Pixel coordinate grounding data
*****

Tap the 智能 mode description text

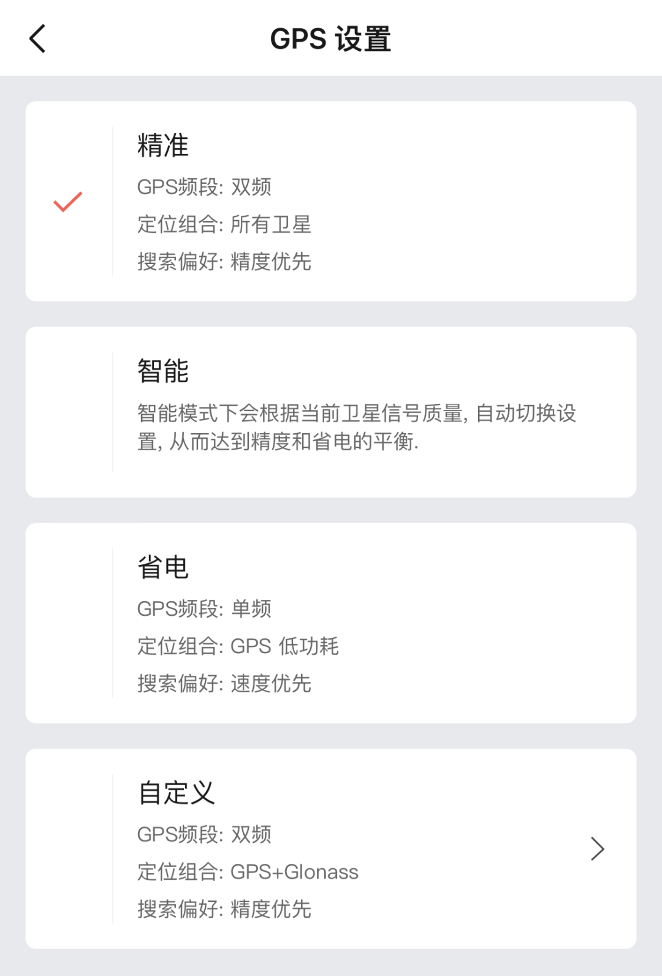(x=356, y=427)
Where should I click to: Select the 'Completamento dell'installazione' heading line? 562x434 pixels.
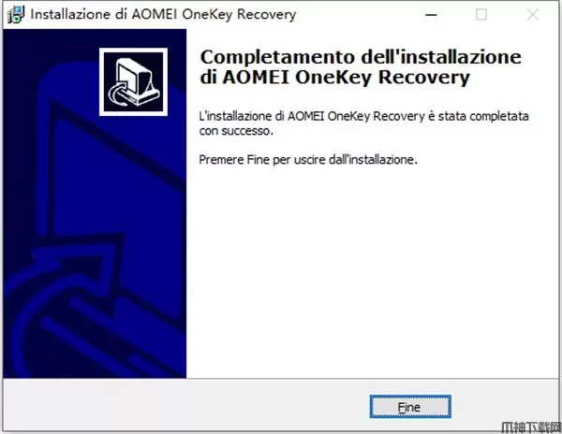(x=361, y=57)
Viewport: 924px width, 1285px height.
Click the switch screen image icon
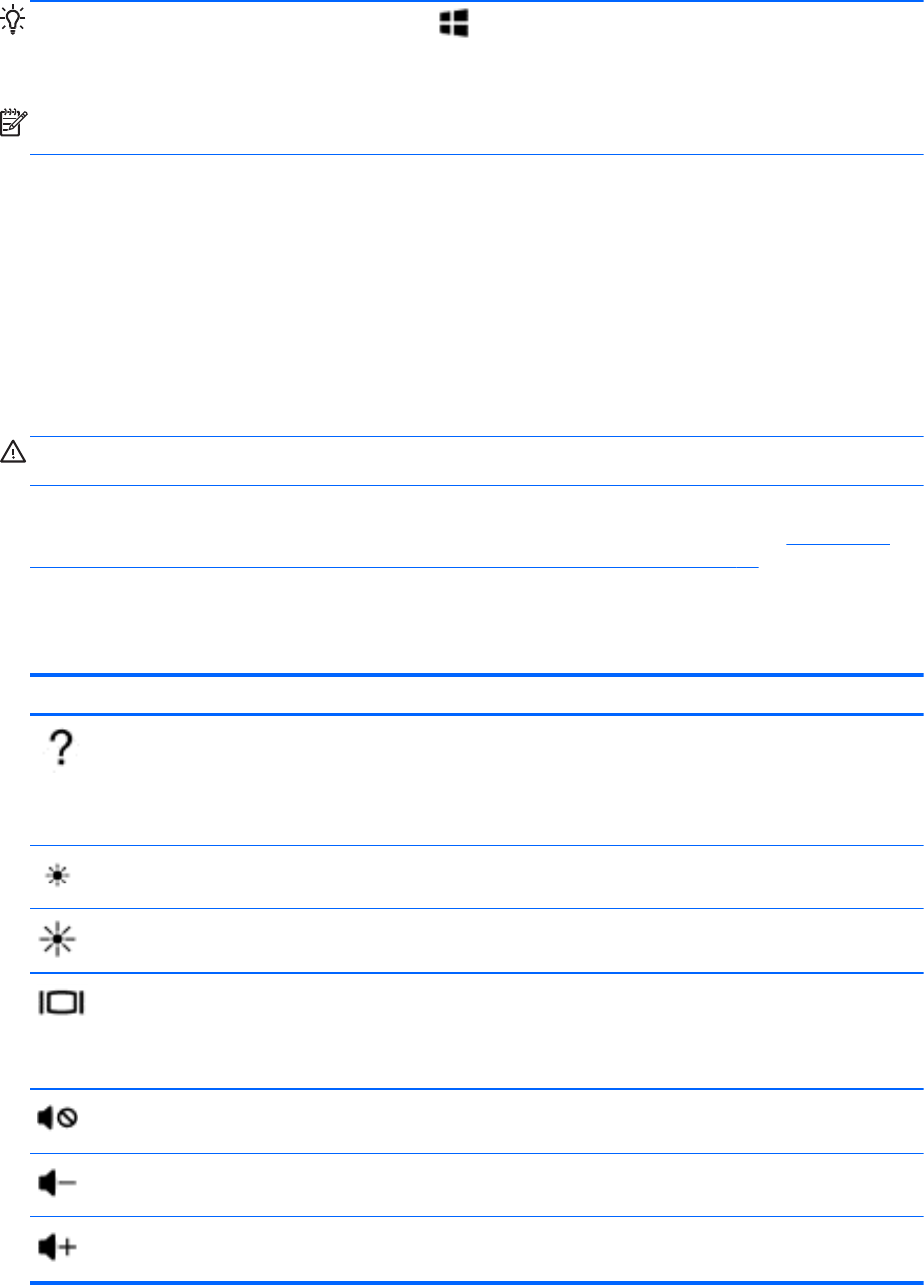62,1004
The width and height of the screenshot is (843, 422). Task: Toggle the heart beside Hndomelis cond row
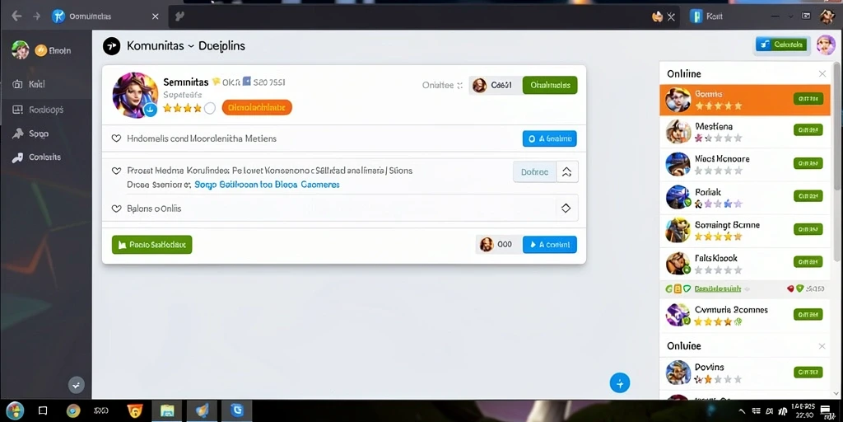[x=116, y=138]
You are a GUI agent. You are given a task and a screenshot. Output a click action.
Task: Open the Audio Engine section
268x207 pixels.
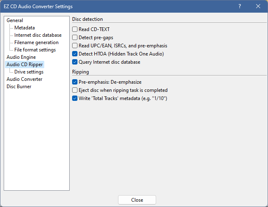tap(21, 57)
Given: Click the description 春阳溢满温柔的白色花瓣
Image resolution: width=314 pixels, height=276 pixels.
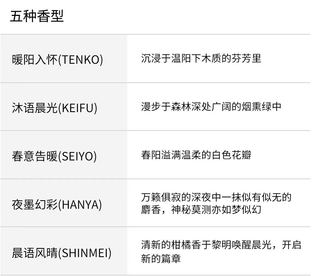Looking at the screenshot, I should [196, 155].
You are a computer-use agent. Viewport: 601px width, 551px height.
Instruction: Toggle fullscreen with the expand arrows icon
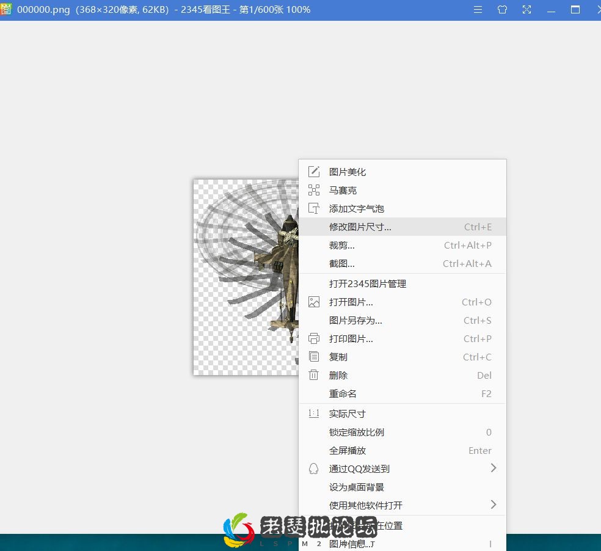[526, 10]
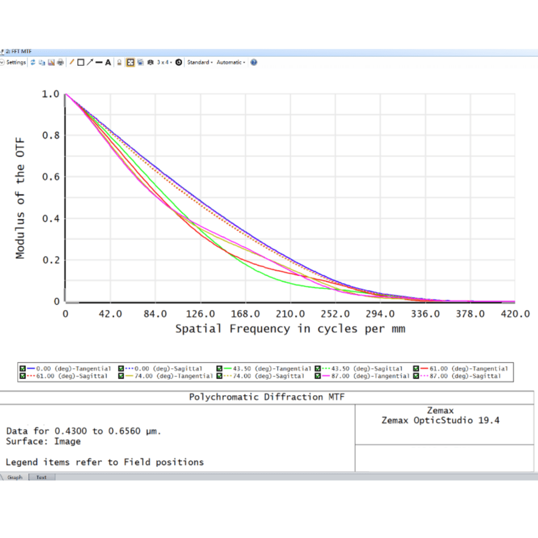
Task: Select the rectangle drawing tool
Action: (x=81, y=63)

*****

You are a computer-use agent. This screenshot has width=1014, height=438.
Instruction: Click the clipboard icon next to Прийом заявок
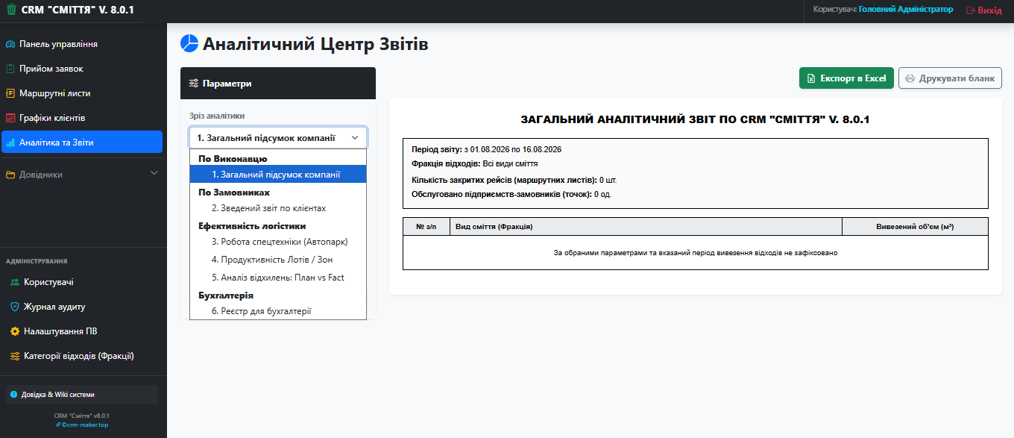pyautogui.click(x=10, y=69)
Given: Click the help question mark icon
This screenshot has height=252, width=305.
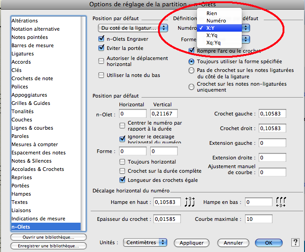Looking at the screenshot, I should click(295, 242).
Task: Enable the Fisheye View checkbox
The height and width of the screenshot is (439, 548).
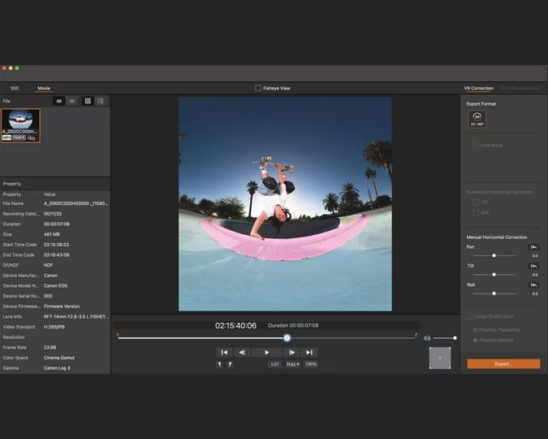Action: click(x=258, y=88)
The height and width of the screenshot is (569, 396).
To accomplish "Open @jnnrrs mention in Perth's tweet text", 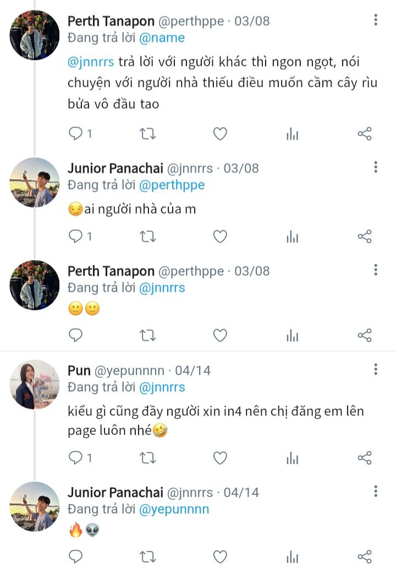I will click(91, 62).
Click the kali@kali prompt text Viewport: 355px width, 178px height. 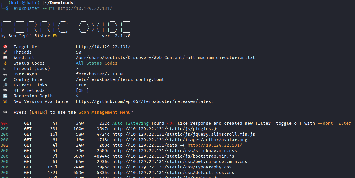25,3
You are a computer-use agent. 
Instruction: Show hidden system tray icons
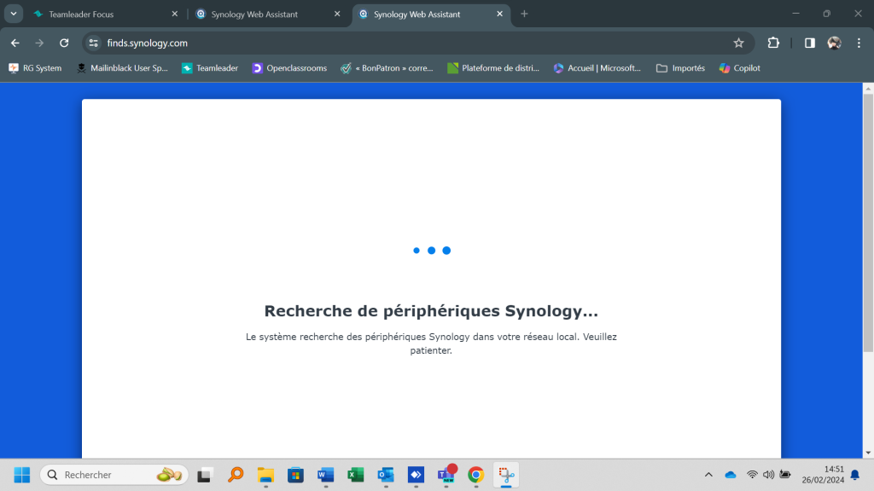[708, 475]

*****

◆ YOUR TASK
Among the lines above, find those with the word "agent" and list them.

◆ EXERCISE ANSWER
You are a GUI agent. You are given a task and a screenshot. Output a click action.
You are a computer-use agent. Viewport: 601px width, 551px height.
You are a computer-use agent. This screenshot has width=1014, height=438.
You are a computer-use agent. 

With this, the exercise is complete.